Transliteration vs. Transcription vs. Translation
Our goal was to design a system that will transliterate from a reference Latin script name into the scripts and orthographies native to the above-mentioned languages. For example, the Devanagari script is the native script for both Hindi and Marathi (the language native to Nagpur, Maharashtra). Transliterating the Latin script names for NIT Garden and Chandramani Garden, both POIs in Nagpur, results in एनआईटी गार्डन and चंद्रमणी गार्डन, respectively, depending on the specific language’s orthography in that script.

It is important to note that the transliterated POI names are not translations. Transliteration is only concerned with writing the same words in a different script, much like an English language newspaper might choose to write the name Горбачёв from the Cyrillic script as “Gorbachev” for their readers who do not read the Cyrillic script.

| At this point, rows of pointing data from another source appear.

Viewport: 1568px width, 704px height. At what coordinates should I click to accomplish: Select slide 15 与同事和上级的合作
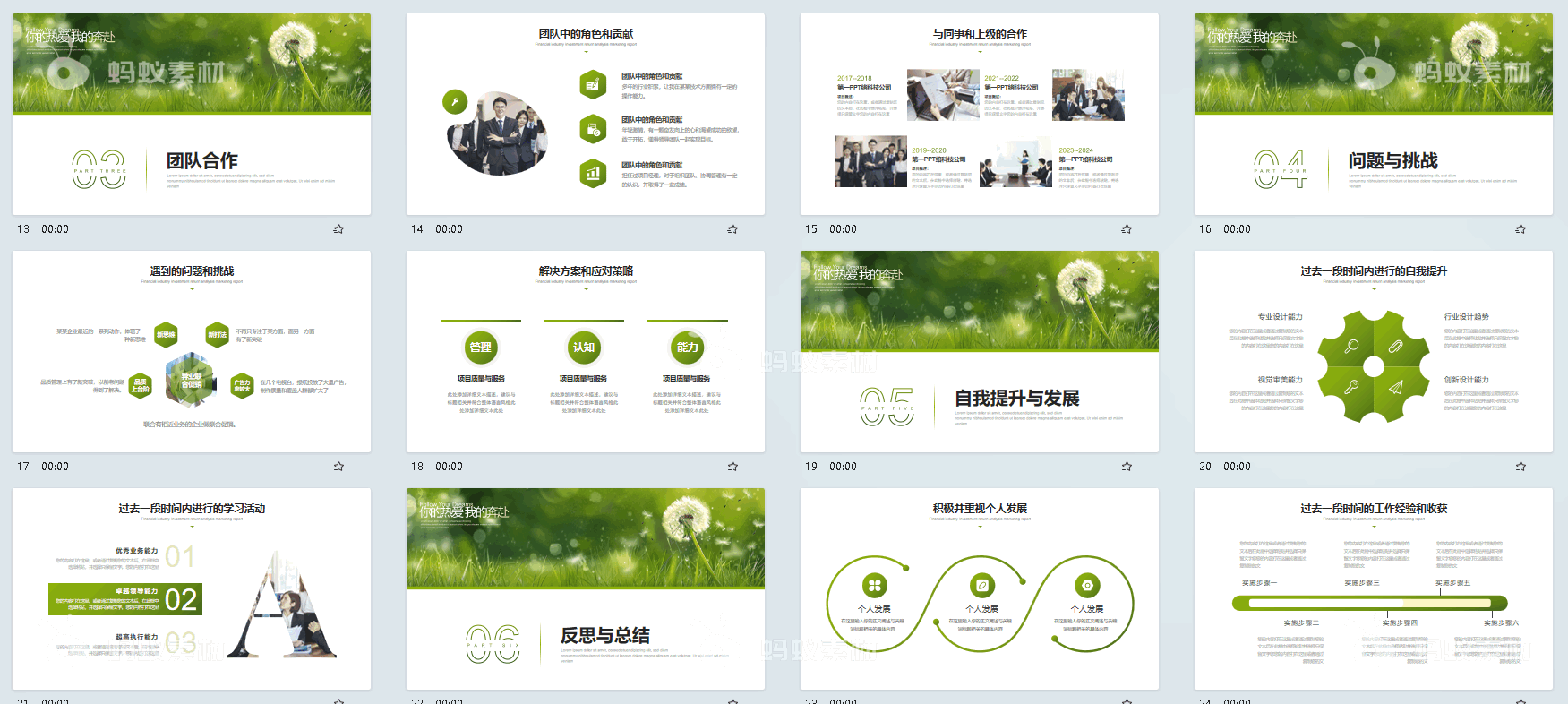[980, 114]
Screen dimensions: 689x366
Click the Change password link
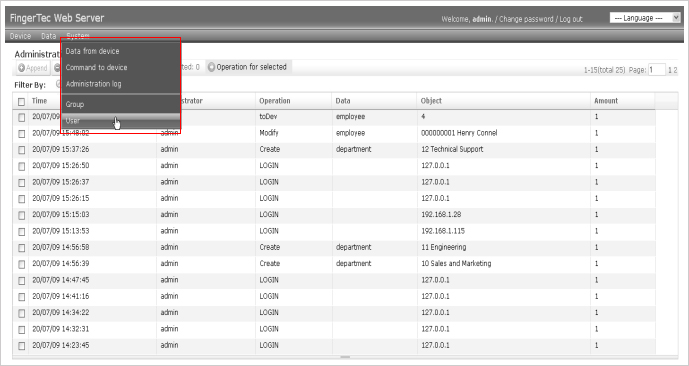tap(526, 19)
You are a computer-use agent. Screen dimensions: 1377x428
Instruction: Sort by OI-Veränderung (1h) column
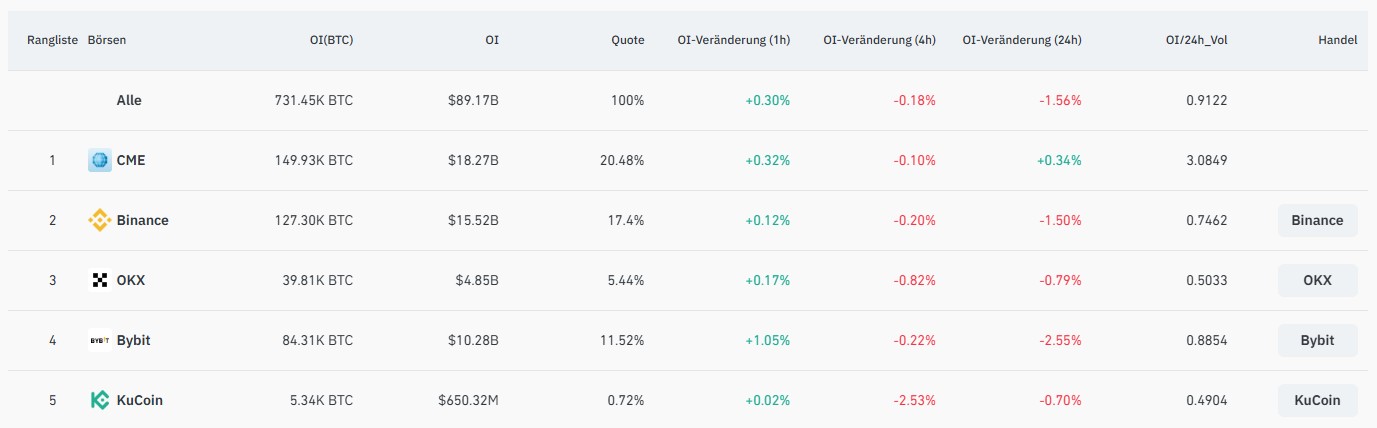(x=735, y=40)
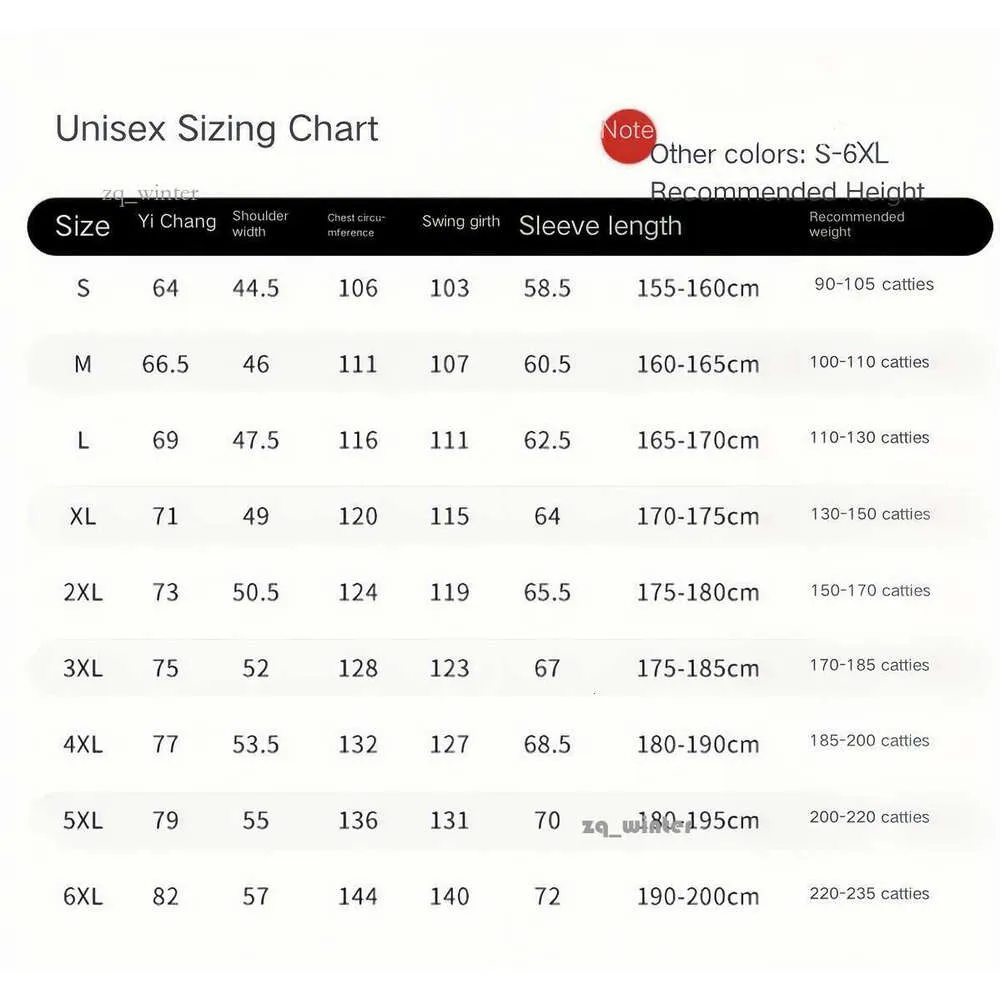Select the Size column header
The width and height of the screenshot is (1000, 1000).
pos(82,226)
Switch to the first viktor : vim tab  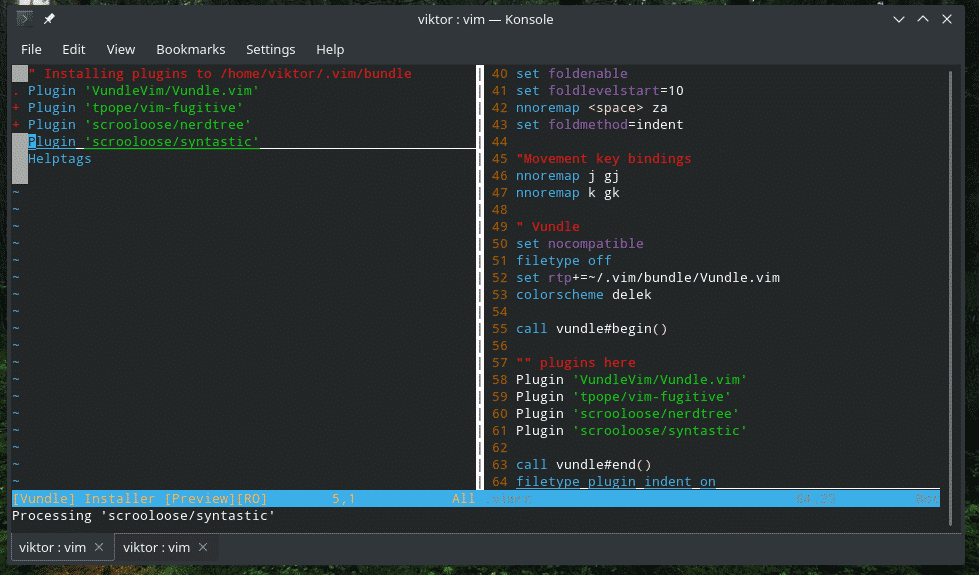[52, 547]
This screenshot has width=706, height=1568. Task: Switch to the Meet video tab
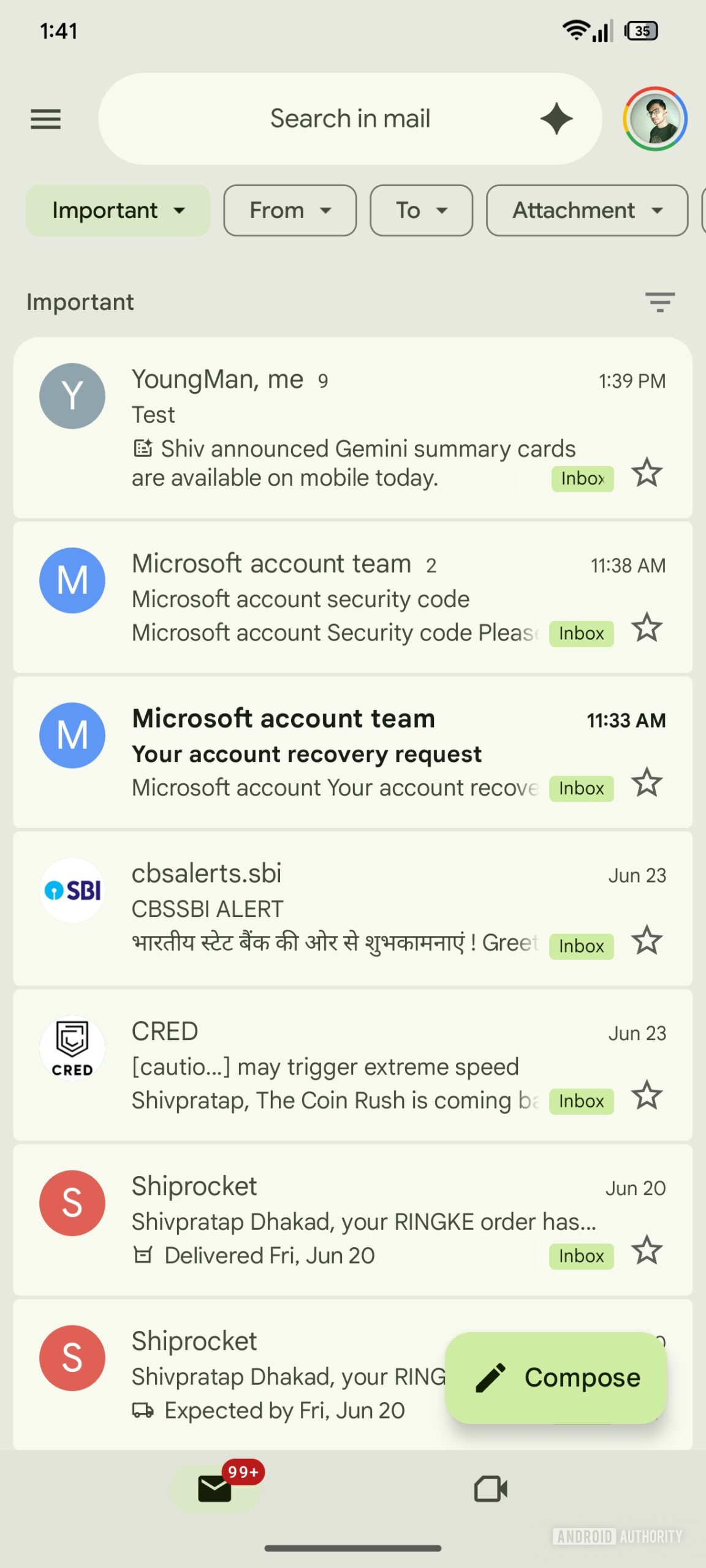tap(490, 1488)
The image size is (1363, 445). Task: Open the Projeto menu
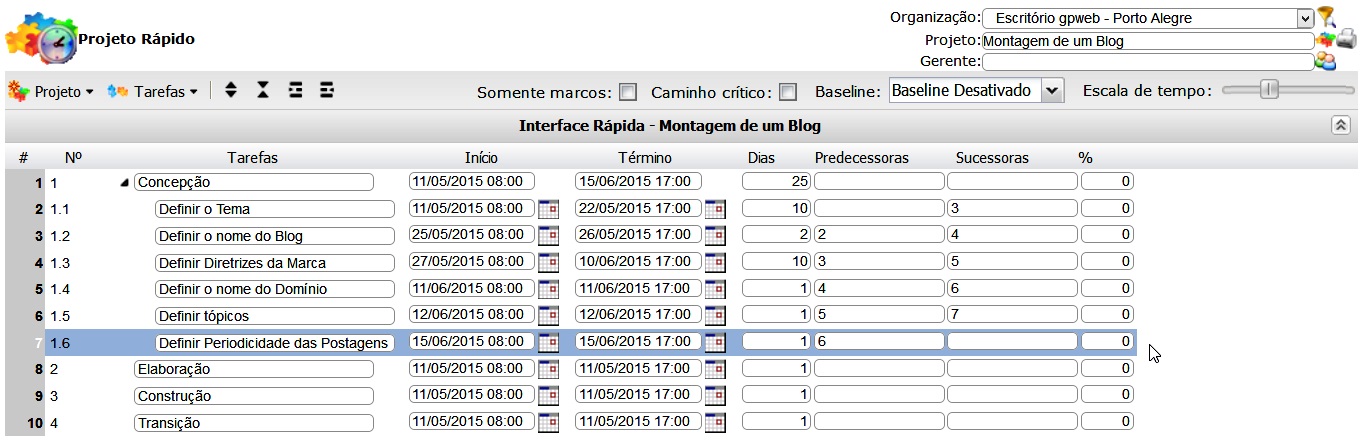51,91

For example, the second word in both of the transliterated POI names above is still pronounced “garden”, and the second word of the Gujarati example earlier is still “hospital” — they remain the English words “garden” and “hospital”, just written in the other script. Indeed, common English words are frequently used in POI names in India, even when written in the native script. How the name is written in these scripts is largely driven by its pronunciation; so एनआईटी from the acronym NIT is pronounced “en-aye-tee”, not as the English word “nit”. Knowing that NIT is a common acronym from the region is one piece of evidence that can be used when deriving the correct transliteration.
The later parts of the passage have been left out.